February 23, 2005 at 12:02 pm

you’re welcome.  when you do get a chance to pick it up (and by you, i might mean micah), let me know what you think. 

i owe you a lot for gilead.  consider this a first installment. 

of course, if i end up liking that bright eyes disc, i’ll have even more catching up to do.

Kevin says:

February 24, 2005 at 7:02 am

I keep hearing so many good things about Iron & Wine. I don’t know why I haven’t checked ‘em out yet. Thanks for the mp3 link.

Brandon says:

February 24, 2005 at 11:03 am

So...what do they sound like?  Can you describe their style?

zalm says:

February 24, 2005 at 1:02 pm

hmmm… i guess reviews should really answer that question, shouldn’t they?

the creek drank the cradle and the sea and the rhythm ep sound like they could have been recorded 70 years ago.  both albums are just acoustic guitar and voice, with some background washes of a bluesy slide guitar.  beam sings in a quiet, breathy voice, often with his sister or his own voice providing beautiful harmonies.  and the recording leaves in all the hiss, snaps, crackles and pops that make the songs sound like they belong on vinyl.

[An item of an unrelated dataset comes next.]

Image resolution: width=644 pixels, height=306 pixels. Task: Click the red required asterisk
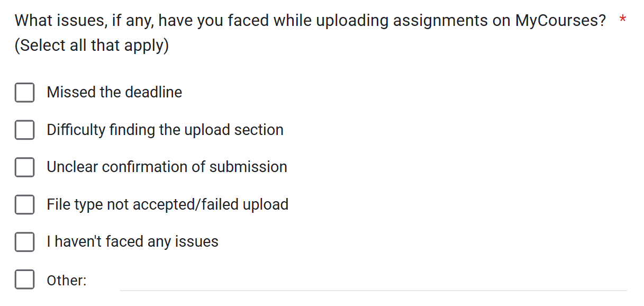[x=623, y=20]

if you’re looking for another artist to use as a comparison, i think nick drake is probably the closest you’ll get.  think drake’s pink moon album, but maybe not quite as minor.  it’s an imprecise comparison, to be sure, but i don’t think it’s that far off.

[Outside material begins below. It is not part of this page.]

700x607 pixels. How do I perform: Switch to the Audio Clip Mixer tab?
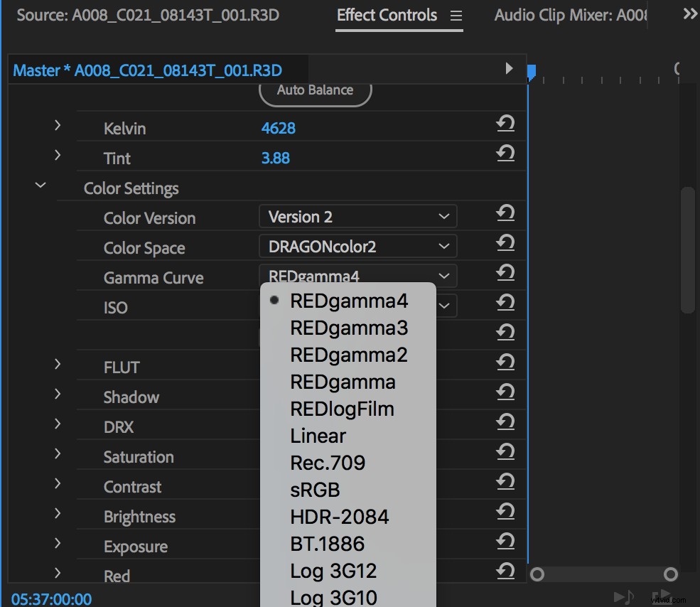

last year’s our endless numbered days sounds slightly more crisp, introduces a few more instruments to the mix, and begins to vary the tempo and energy of the songs.

i can imagine that some people may find iron & wine to be monotonous or slow, but i think it’s gorgeous, intimate, timeless music.

zalm says:

February 24, 2005 at 2:02 pm

even better than taking my word for it, the mp3 link in the post links to a page with five free tracks, one from each release.

and if you’re really into free, you can stream a few live performances here:
KEXP 2002
KEXP 2004
KCRW 2002 (streaming video, too!)
KCRW 2003 (you’ll have to advance a ways into the broadcast to get to the performance, but it’s worth it for a sublime reinvention of the flaming lips’ “waiting for superman")

zalm says:

February 25, 2005 at 2:02 am

i know that posting three comments in a row on my own site is probably tremendously bad form, but i just saw some new iron & wine tour dates. 

so i thought i’d point out to brandon that iron & wine will be at calvin on april 18.  for that matter, sam and friends will be at the house of blues april 20, kevin.